The problem:
Write out exactly the lines from the one that contains "How do I perform: Open the File menu tab?" down to the last line of the material below, keeping both ends and omitting pictures.

# # # # # # #

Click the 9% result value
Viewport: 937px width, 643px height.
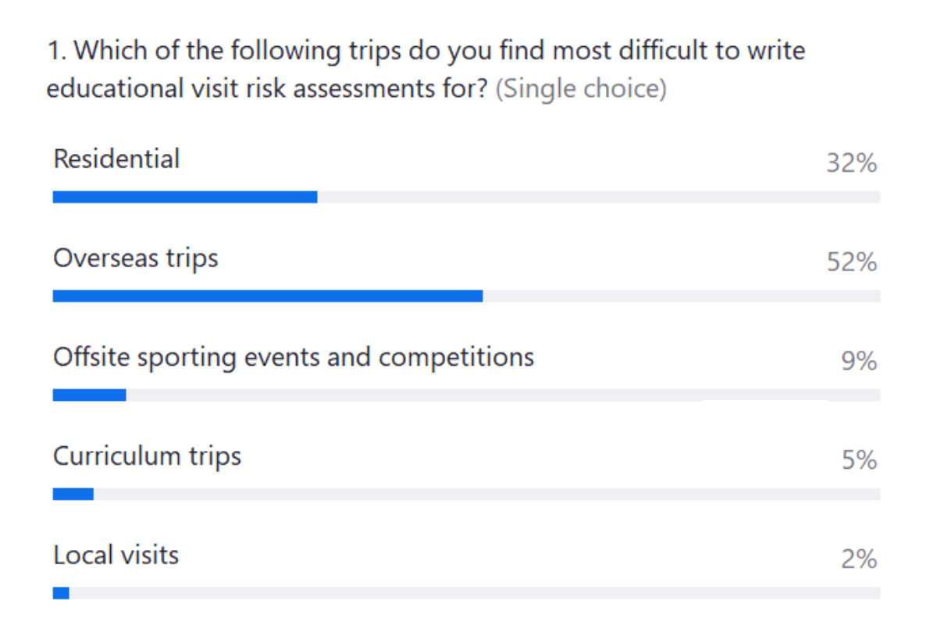click(859, 362)
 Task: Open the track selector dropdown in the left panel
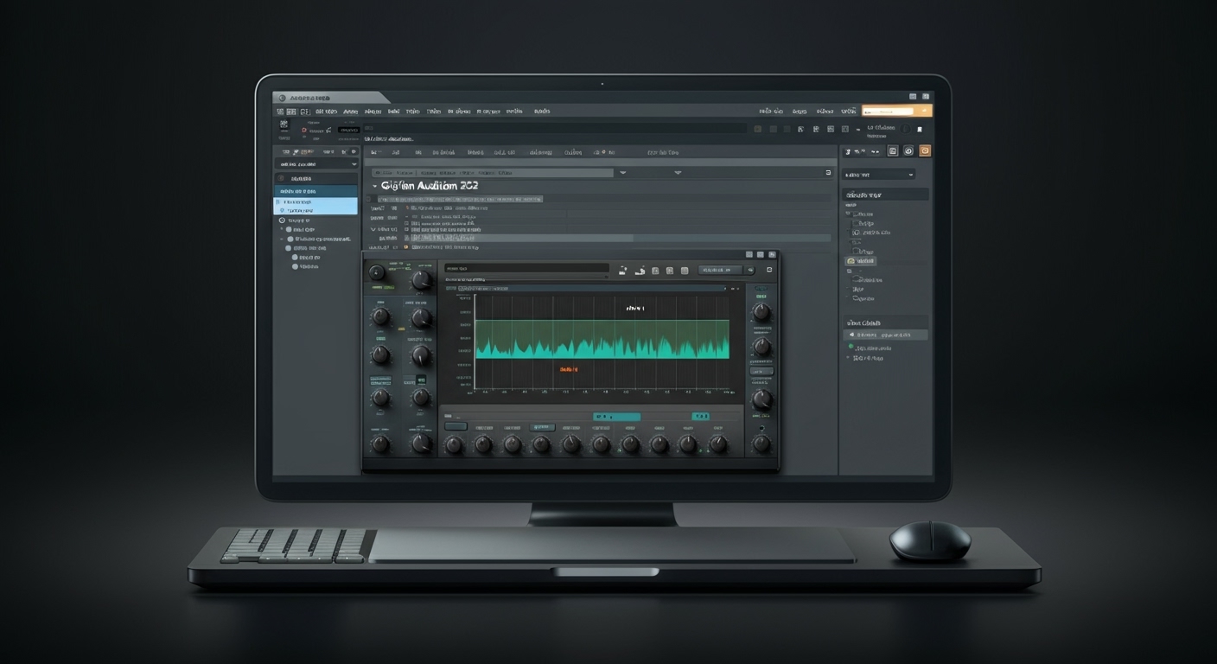click(x=315, y=163)
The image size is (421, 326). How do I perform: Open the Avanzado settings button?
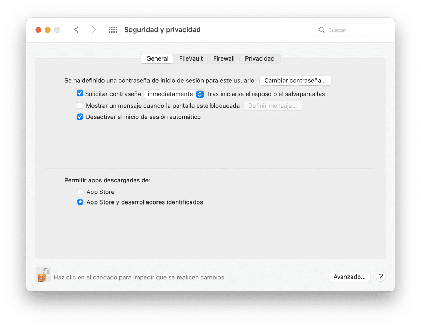click(x=350, y=277)
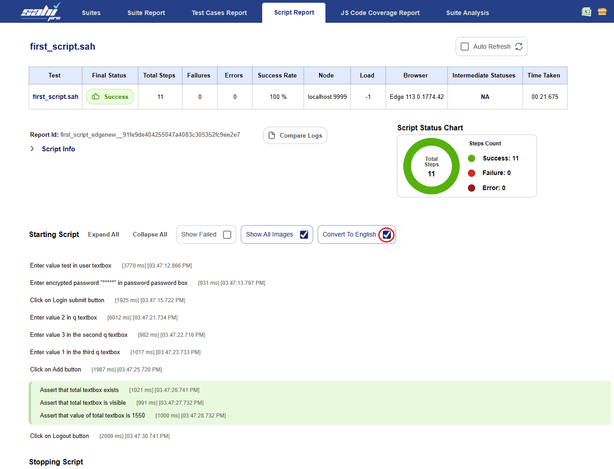The image size is (614, 469).
Task: Click the archive box icon in header
Action: (x=602, y=12)
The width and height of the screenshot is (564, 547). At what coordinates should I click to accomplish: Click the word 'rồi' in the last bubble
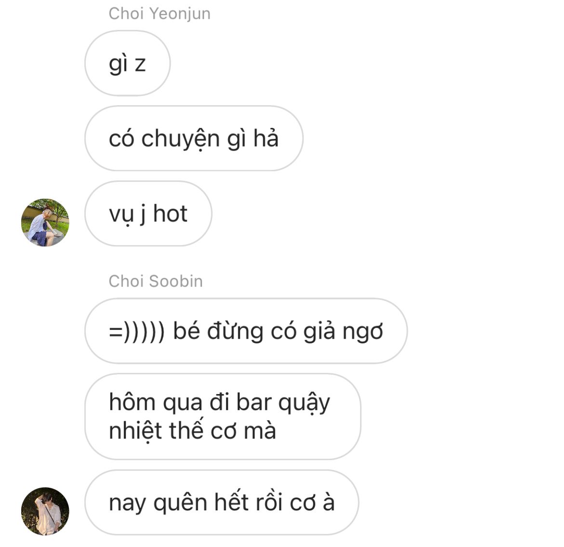269,502
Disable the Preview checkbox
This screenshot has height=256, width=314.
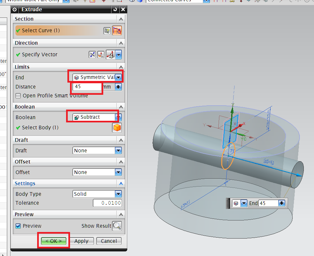click(17, 226)
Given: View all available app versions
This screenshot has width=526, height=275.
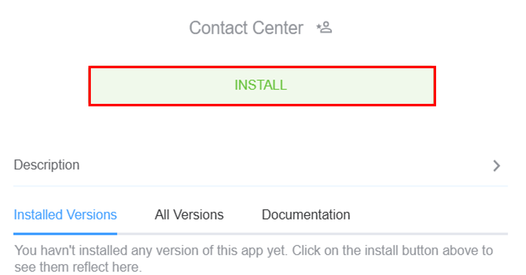Looking at the screenshot, I should click(189, 215).
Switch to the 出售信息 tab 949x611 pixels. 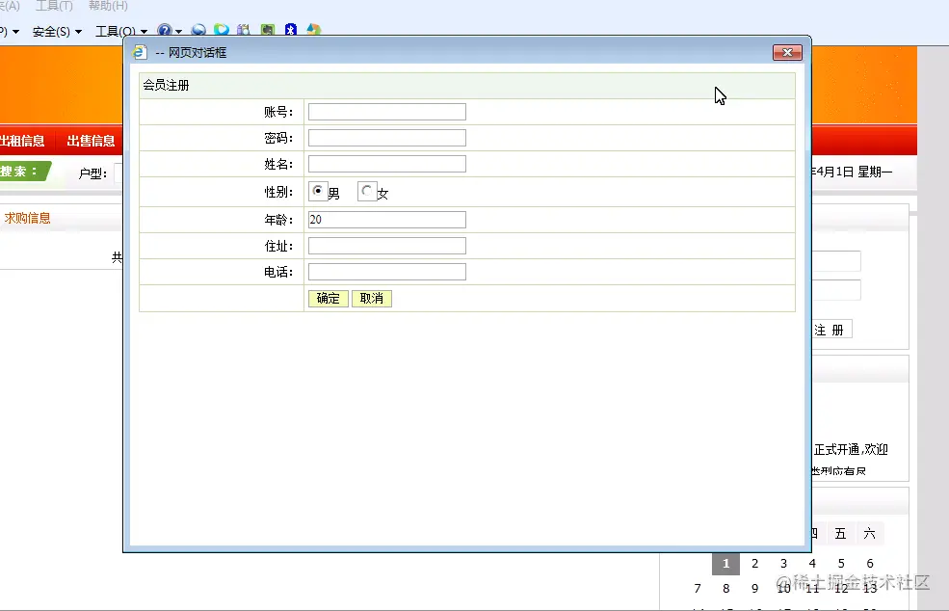[x=91, y=141]
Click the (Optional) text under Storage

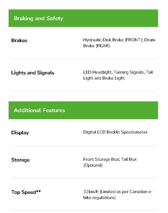coord(93,165)
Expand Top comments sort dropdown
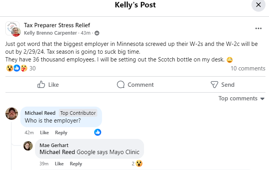 (x=241, y=98)
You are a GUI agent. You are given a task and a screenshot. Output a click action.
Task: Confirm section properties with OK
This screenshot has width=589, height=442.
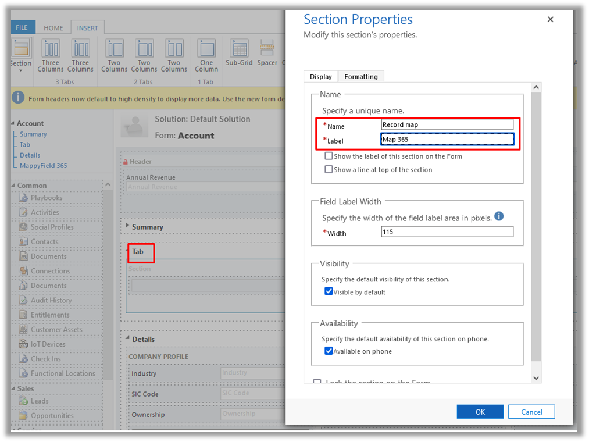[480, 412]
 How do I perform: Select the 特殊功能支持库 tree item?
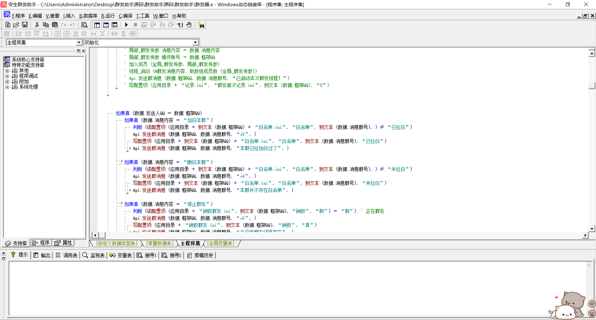point(28,65)
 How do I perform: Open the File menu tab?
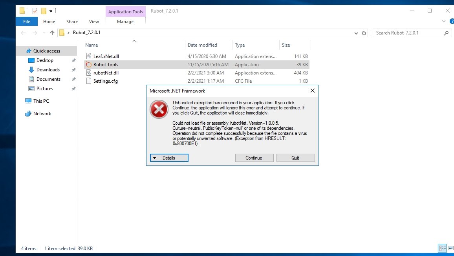27,22
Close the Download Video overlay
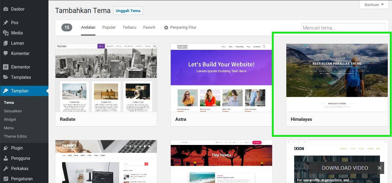The image size is (392, 183). coord(380,168)
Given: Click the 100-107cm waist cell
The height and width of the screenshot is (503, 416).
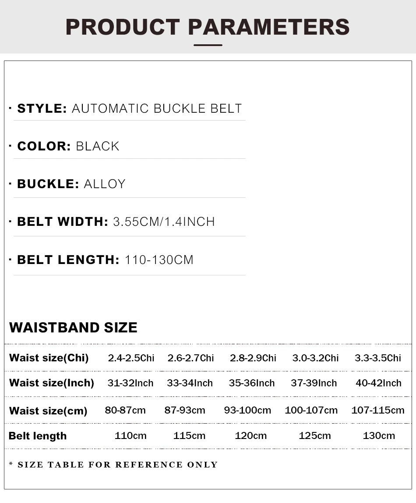Looking at the screenshot, I should (311, 410).
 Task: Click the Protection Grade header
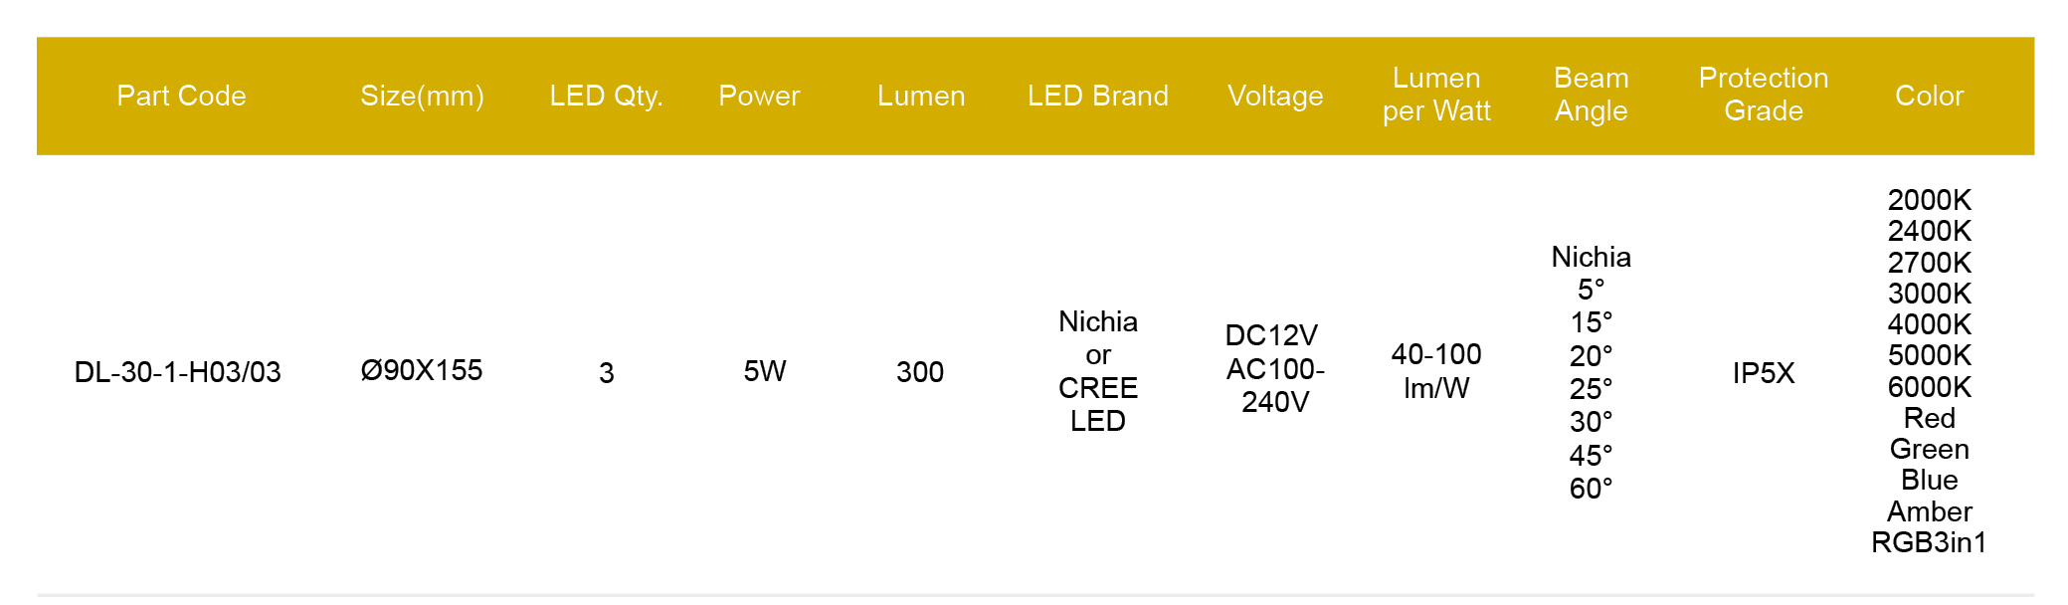coord(1764,95)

# # # # # # #

Solved exercise:
 How do I perform: Open the File menu tab?
27,22
Close the Download Video overlay
The image size is (392, 183). coord(380,168)
Given: Click the 100-107cm waist cell
The height and width of the screenshot is (503, 416).
Looking at the screenshot, I should (311, 410).
 Task: Click the Protection Grade header
coord(1764,95)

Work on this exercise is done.